The next day I head out feeling revitalised and walk 21 miles (34km), enjoying each step and hardly noticing the weight of my pack. Even the familiar pains in my feet are diminished. It’s a high point and the best is to come on the final day when I reach the town of Finisterre and then eagerly stride on another 2 miles (3km) to the lighthouse at the tip of a rocky promontory jutting into a wild, windswept Atlantic ocean.
It’s the final countdown and I reach a mileage marker that reads 0.00km where I photograph a young couple alongside it, who return the favour and click a couple of images on my pocket camera. The setting is doubly emotive as it’s the most beautiful spot I’ve seen in Spain and reminds me of South Africa’s celebrated Cape Point, which prompted navigator Sir Francis Drake to enthuse: “The fairest cape we saw in the whole circumference of the earth”.
Ignoring a wind that makes standing at the edge of the cliffs dangerous, I suck in fresh salt sea-air and ponder the insights and lessons of my 34-day, 636 mile (1,018km) odyssey.
A fundamental problem of our modern world, I decide, is the disease of disconnection. We’ve become disconnected from each other, the natural world and the Creator, whether we call that God, the Great Mystery or simply Life. We’re mired in materialism.
I reconnect every morning when I go solo and in silence into the healing balm of Nature; or any time I go deep within during meditation; or when I experience the unconditional love which is most easily accessed when I’m with my daughters Bonnie and Tammy – in reality or in my mind.
It is when I feel that love and joy bubbling up and spilling over that I’m overwhelmed with a sense of peace and beauty. Love, joy, truth, peace and beauty are simply descriptions of the Divine and ultimately are all that matters. The love starts within ourselves and radiates out into the world, although each of us can access it in different ways, one of which might be music, be it Mozart or a classical rendition of Ave Maria.
I remember that one of the most hauntingly beautiful experiences on the Camino was in the pre-dawn darkness when I heard ethereal music floating towards me from a roadside shrine in a tiny village shrouded in darkness. It was breathtakingly beautiful and totally unexpected as I knew the village was not connected to the electricity grid, and wondered if the recording was made possible by stored solar or wind energy.
I think many pilgrims expect a profound mystical experience, perhaps seeing a bright beam of light from the heavens as they enter Santiago – and maybe it is like that for some. For me it was about the spark of divinity I recognised in others and the love given and received so spontaneously.
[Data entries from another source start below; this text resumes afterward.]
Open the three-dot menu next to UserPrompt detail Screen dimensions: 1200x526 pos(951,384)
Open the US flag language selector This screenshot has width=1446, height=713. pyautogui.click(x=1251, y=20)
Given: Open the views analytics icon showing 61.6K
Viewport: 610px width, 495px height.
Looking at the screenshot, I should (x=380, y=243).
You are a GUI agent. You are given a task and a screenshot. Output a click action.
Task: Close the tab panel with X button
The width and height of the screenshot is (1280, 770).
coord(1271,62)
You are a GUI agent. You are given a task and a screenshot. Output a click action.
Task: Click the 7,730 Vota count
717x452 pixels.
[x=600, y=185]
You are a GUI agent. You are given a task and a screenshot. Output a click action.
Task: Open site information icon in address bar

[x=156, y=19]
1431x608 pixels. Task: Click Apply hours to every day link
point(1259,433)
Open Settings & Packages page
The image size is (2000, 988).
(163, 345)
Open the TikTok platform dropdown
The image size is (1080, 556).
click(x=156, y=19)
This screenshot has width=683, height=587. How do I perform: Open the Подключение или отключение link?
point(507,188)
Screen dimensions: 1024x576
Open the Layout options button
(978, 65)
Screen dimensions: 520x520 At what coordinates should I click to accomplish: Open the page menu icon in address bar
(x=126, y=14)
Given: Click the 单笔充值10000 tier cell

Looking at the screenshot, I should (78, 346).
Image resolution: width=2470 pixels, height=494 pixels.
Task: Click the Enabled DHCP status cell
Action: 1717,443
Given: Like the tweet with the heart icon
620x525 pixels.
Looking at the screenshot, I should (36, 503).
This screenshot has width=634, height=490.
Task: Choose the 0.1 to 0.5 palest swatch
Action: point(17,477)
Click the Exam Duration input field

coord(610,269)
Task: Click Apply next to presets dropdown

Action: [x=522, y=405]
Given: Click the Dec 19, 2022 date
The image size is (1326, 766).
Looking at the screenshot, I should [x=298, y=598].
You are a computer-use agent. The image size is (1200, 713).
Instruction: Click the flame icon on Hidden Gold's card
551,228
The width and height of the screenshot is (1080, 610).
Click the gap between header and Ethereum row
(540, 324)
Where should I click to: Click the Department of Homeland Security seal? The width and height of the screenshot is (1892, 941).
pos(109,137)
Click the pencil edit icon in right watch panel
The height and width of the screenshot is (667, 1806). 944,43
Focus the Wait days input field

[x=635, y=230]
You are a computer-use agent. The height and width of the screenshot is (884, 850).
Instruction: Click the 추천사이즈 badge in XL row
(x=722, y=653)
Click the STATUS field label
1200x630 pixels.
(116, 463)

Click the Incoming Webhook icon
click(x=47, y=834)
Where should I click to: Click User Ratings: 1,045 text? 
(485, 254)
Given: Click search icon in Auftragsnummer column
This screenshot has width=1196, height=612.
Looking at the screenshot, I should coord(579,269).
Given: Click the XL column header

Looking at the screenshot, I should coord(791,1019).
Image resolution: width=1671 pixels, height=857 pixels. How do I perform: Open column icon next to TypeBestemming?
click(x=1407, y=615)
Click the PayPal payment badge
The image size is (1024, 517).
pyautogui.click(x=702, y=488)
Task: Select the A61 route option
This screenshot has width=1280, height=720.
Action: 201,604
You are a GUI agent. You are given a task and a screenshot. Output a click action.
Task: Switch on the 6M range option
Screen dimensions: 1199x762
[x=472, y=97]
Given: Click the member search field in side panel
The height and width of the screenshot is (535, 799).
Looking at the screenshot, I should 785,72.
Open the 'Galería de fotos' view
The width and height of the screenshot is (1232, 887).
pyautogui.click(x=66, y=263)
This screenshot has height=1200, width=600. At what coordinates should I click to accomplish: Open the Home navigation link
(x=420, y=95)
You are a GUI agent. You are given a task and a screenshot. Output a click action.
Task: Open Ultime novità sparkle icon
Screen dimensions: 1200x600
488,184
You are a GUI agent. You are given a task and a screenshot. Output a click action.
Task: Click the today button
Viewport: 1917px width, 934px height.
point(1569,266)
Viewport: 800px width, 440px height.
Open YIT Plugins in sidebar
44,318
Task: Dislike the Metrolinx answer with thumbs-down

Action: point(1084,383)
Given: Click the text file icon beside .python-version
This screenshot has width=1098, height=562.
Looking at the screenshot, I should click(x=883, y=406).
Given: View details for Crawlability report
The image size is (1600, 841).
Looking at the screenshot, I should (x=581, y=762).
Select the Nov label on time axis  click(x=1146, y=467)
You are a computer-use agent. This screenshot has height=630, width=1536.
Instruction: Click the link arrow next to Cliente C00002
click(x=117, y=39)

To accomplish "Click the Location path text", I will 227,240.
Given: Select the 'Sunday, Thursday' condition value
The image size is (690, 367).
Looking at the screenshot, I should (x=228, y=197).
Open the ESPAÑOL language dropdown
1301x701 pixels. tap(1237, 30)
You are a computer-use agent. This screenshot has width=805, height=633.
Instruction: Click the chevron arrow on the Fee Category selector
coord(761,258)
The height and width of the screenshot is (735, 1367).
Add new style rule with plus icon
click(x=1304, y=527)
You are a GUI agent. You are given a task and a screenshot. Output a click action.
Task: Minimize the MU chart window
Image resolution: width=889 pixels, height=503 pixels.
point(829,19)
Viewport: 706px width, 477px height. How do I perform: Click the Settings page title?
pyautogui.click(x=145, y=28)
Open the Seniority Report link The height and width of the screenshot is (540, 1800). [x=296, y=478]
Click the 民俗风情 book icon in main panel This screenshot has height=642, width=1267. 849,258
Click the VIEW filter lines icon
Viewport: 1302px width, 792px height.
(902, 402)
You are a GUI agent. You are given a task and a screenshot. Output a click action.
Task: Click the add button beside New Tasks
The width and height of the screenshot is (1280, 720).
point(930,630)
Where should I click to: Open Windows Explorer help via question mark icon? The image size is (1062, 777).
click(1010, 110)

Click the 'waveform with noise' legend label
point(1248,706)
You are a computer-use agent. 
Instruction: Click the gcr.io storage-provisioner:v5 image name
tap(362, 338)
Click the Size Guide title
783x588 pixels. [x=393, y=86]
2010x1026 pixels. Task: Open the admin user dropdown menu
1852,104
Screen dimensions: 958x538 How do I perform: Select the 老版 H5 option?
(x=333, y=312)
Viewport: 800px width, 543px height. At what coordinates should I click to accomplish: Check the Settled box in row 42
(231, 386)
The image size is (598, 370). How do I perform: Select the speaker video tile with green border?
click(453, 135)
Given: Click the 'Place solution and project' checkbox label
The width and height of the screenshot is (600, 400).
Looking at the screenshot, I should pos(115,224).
A friend commented that his lesson had been that everything he needed was offered on the Camino. He had food, water, shelter, companionship, inspiration and had also unexpectedly discovered love and romance along the way.
It was confirmation also that a simple life can be utterly joyful and inspiring.
More than anything my Camino was about a state of consciousness and raised awareness, or as one friend so aptly said: “It is a moving Findhorn with so many like-minded souls seeking a common objective.”
Whatever the question, love is the answer.